What the task asks: Could you restate word for word the lines running from the one with "Task: Open the" to the end of the data, both ends included, but without pictures?

Records provided:

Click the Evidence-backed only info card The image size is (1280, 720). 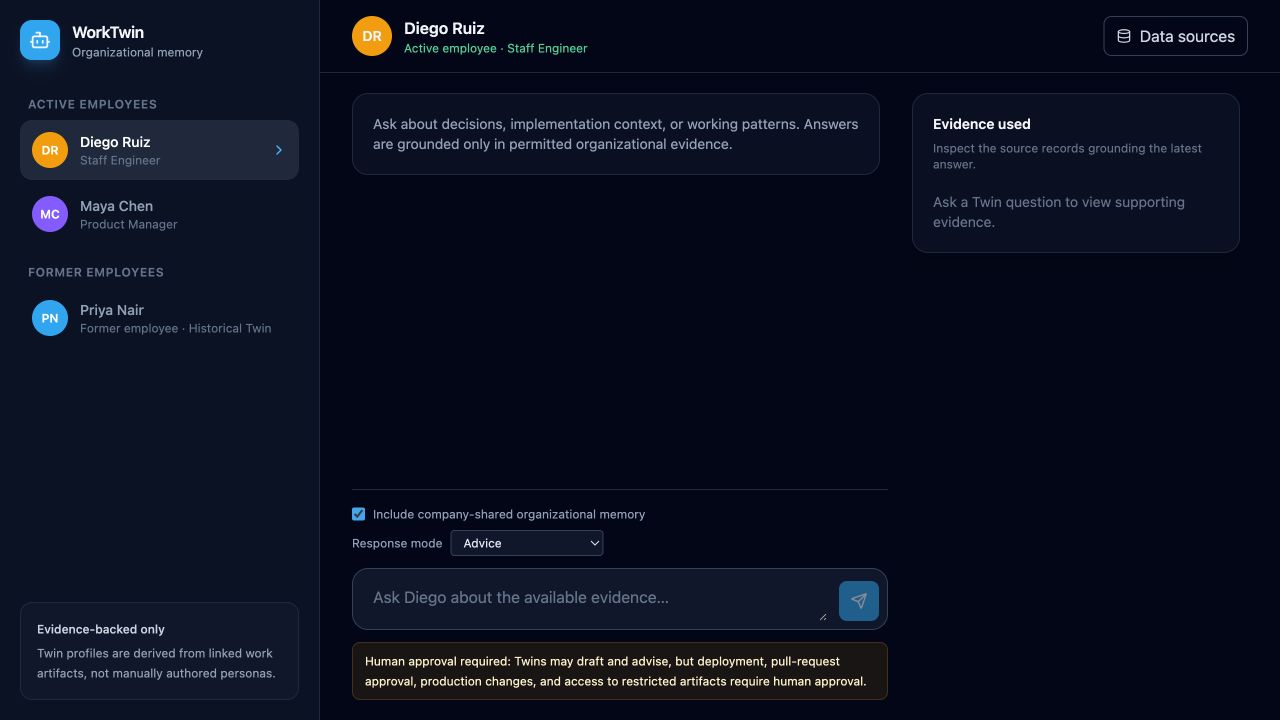[160, 651]
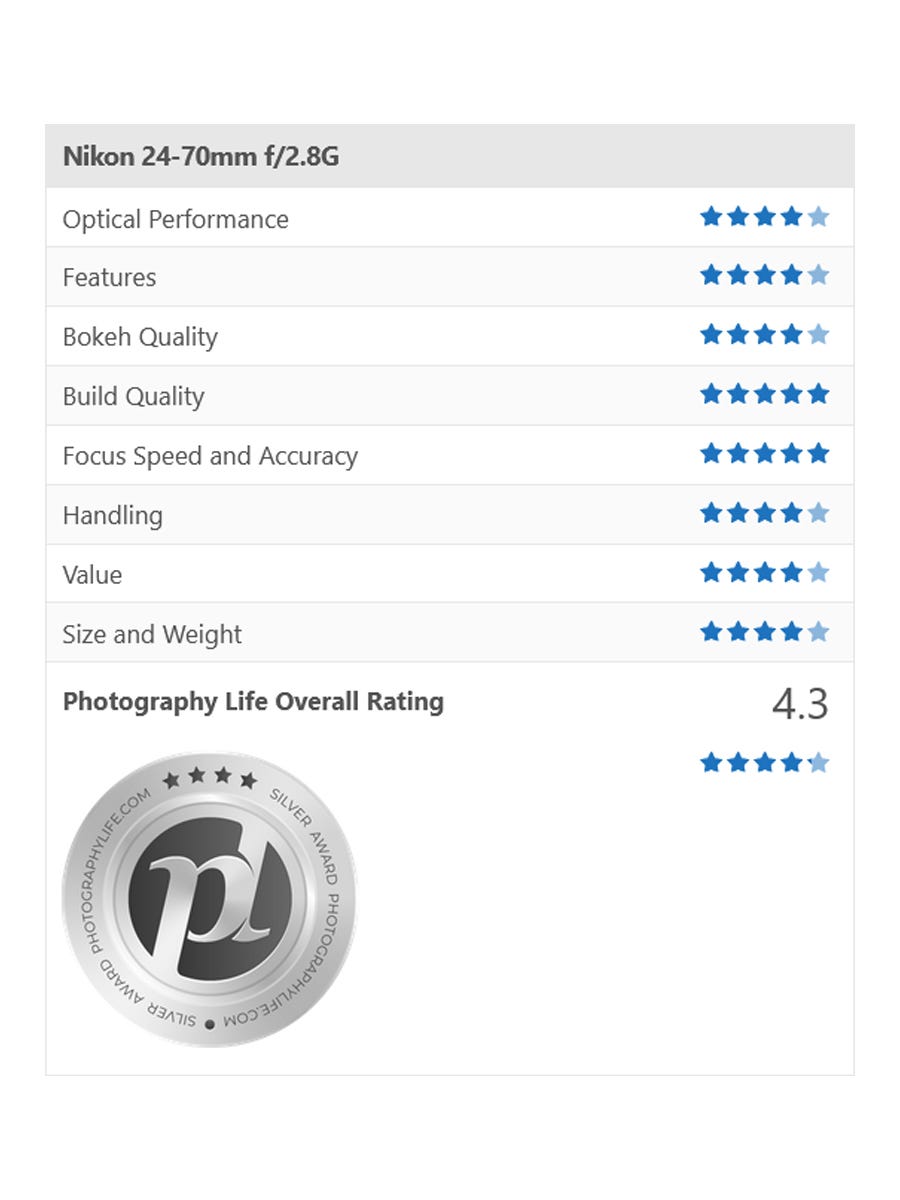The image size is (900, 1200).
Task: Click the 4.3 overall score number
Action: click(x=800, y=705)
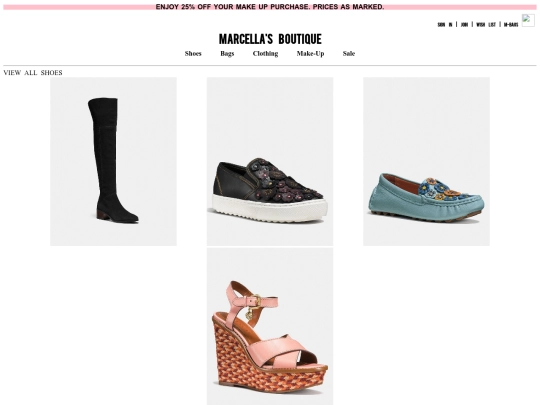This screenshot has height=405, width=540.
Task: Click the heel of the black boot
Action: 102,215
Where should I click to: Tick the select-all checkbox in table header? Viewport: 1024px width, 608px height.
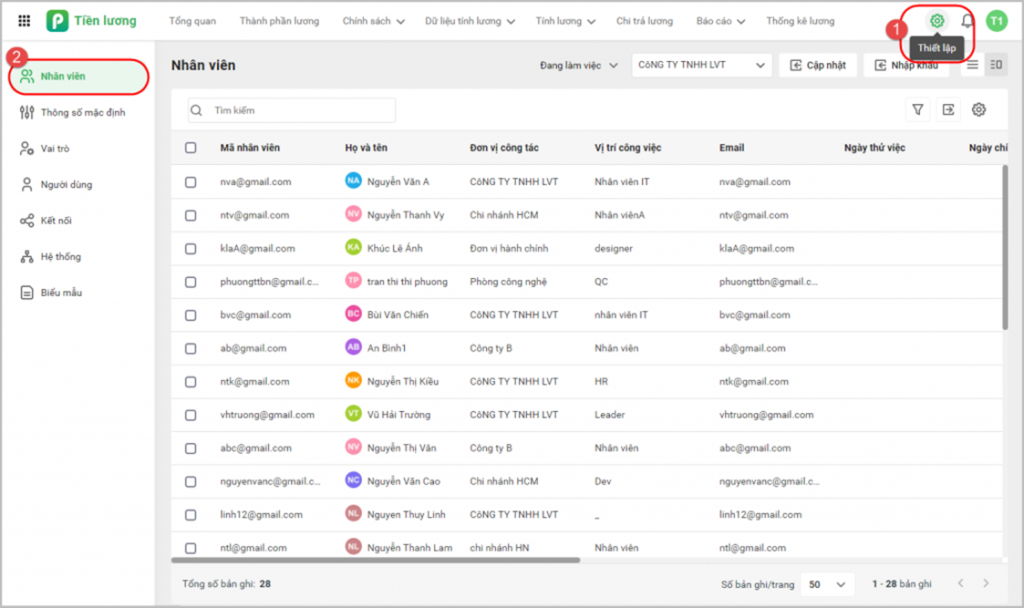point(191,148)

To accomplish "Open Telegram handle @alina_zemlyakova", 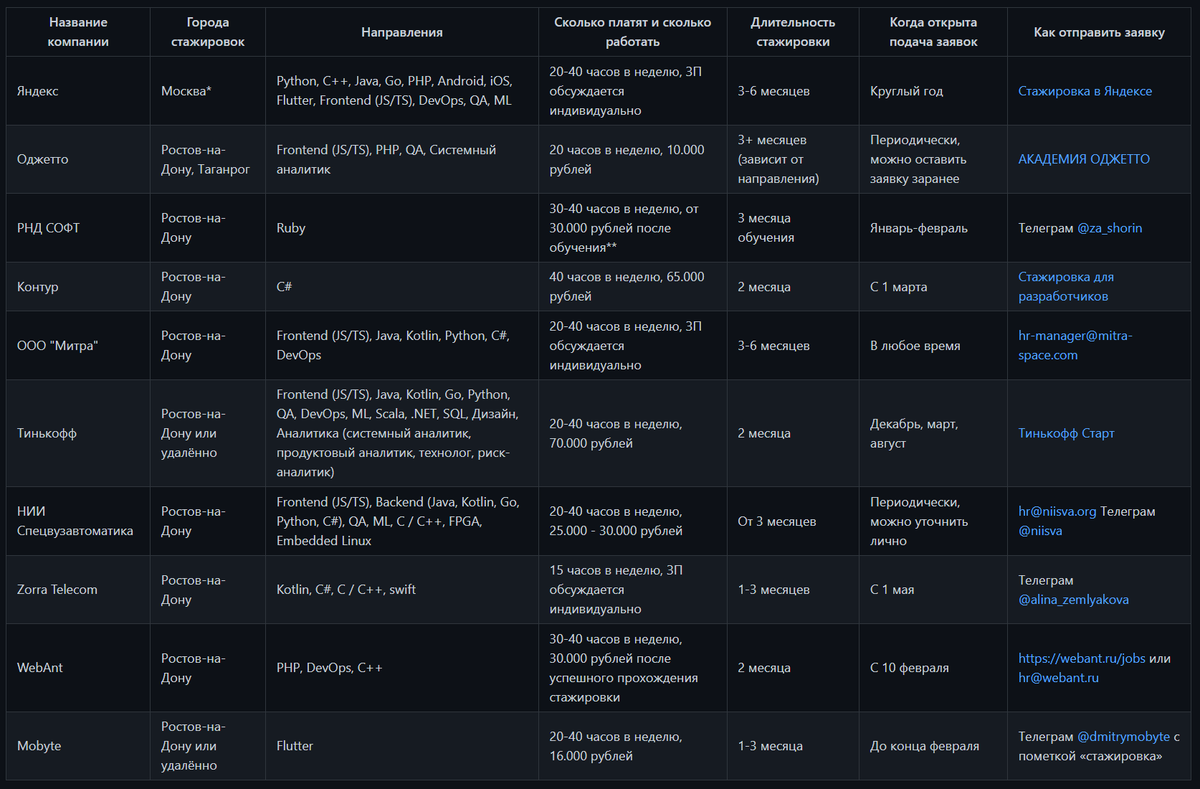I will coord(1073,599).
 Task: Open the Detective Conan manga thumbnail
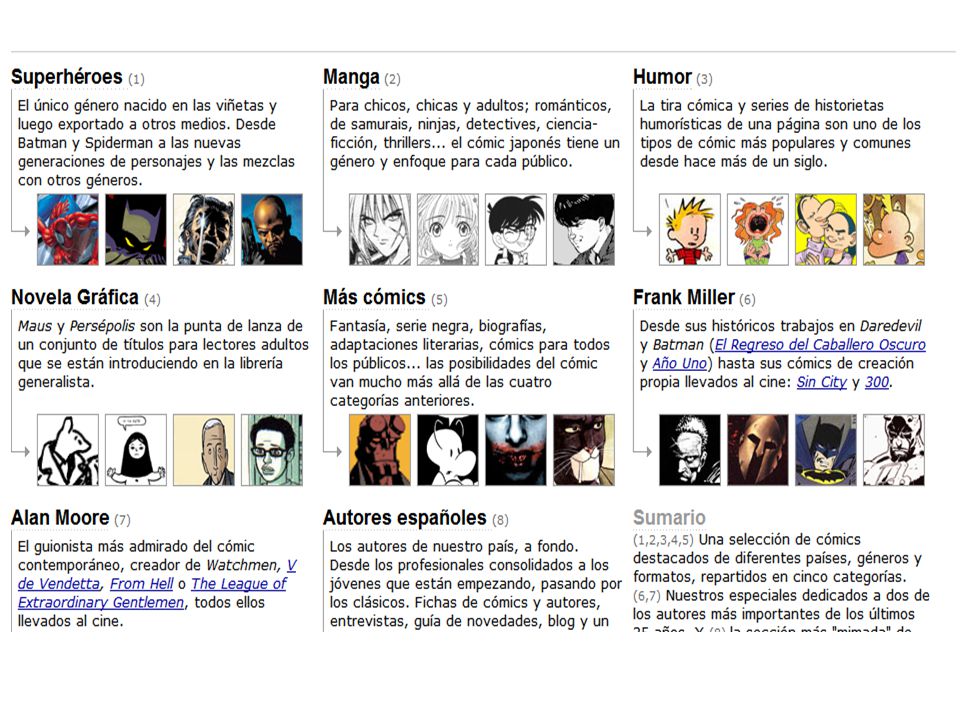[x=516, y=230]
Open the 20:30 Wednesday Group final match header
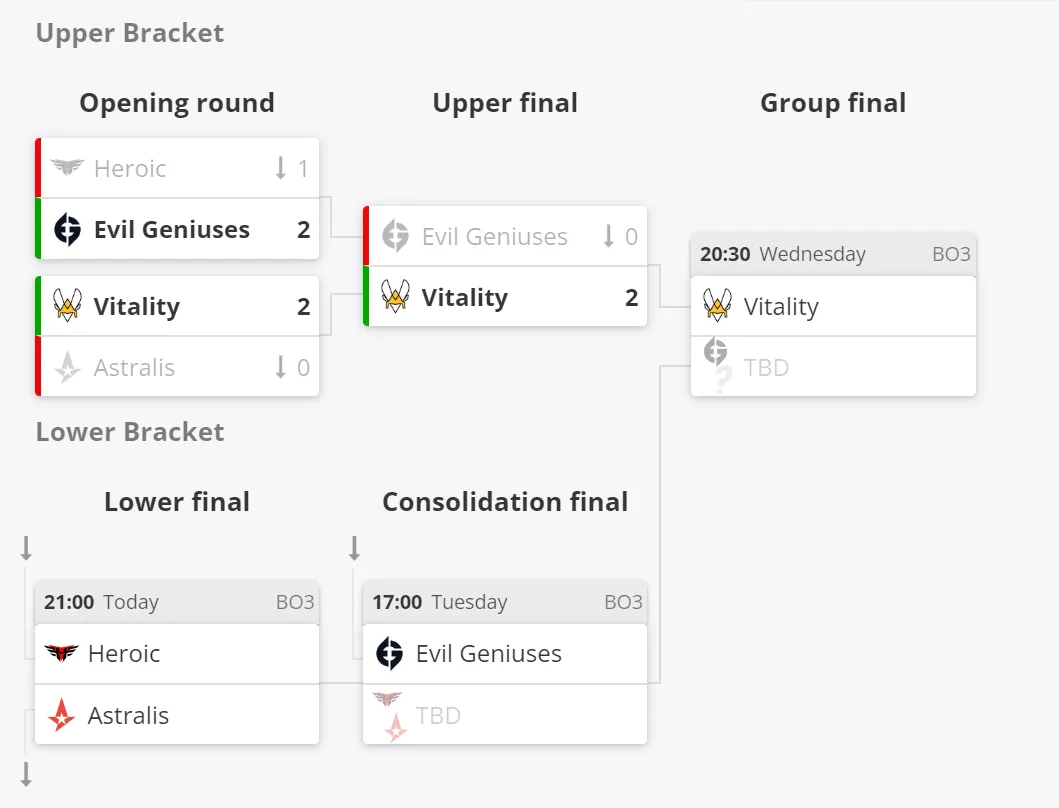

Solution to the problem:
 Task: Open the Detective Conan manga thumbnail
[x=516, y=230]
Open the 20:30 Wednesday Group final match header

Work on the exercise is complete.